This is a repost of a piece I wrote for The Panda’s Thumb in March 2004. I add it here to put it in the Basics series.
It is, wrote the Roman poet Horace, fit and proper to die for one’s homeland. The word he used for homeland was “patria” (dulce et decorum est pro patria mori), and the word has entered into biology as the suffix for exactly that. Unlike Horace’s slogan, though, it applies more to living than dying. It would be nice if we humans could attempt to live for our homelands rather than die for them, but that’s another rant for another time.
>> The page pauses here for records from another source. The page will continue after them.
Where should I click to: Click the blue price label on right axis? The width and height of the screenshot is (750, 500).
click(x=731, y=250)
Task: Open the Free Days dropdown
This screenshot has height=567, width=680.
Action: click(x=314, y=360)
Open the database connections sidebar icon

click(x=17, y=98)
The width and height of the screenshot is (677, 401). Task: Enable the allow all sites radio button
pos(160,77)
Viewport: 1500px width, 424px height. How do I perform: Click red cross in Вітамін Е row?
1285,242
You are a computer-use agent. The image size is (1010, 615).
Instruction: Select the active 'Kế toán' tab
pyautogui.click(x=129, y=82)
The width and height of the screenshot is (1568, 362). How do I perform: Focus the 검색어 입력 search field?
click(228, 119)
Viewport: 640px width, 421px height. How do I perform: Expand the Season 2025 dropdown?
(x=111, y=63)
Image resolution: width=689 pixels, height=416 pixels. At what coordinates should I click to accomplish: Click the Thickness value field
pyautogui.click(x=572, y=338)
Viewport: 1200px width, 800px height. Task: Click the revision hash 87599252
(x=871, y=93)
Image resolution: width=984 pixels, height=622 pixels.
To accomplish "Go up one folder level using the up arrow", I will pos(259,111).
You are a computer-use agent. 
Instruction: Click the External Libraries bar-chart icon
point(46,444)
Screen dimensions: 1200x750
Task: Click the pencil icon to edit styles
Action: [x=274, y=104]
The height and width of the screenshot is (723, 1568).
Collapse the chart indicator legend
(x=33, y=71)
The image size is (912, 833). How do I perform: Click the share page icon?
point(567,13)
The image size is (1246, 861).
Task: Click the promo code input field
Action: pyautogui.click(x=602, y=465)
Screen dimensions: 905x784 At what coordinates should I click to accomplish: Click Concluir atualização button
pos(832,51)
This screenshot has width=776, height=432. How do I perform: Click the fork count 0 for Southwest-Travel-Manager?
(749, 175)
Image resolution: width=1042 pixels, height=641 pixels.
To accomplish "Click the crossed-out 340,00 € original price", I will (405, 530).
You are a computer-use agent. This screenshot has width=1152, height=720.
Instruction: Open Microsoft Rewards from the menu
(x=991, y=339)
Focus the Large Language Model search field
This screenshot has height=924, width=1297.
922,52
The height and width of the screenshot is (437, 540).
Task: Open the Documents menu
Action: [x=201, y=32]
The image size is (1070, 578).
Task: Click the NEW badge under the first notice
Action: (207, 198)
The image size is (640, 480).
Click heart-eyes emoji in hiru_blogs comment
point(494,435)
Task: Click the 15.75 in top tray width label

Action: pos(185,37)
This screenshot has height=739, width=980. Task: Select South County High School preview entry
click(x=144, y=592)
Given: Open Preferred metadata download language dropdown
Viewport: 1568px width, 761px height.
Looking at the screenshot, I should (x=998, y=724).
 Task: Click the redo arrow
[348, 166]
There are a cluster of terms used by biologists to describe where organisms live or grow, and they are: sympatric, allopatric, parapatric, peripatric, stasipatric, and dichopatric. This flock of technical terms is confusing to the newcomer (and to some biologists), but there is a kind of logic – as much as in the evolution of any technical jargon – that will make it clearer, and at the same time allow us to set up the alternative views on the fundamental evolutionary process of common descent: speciation.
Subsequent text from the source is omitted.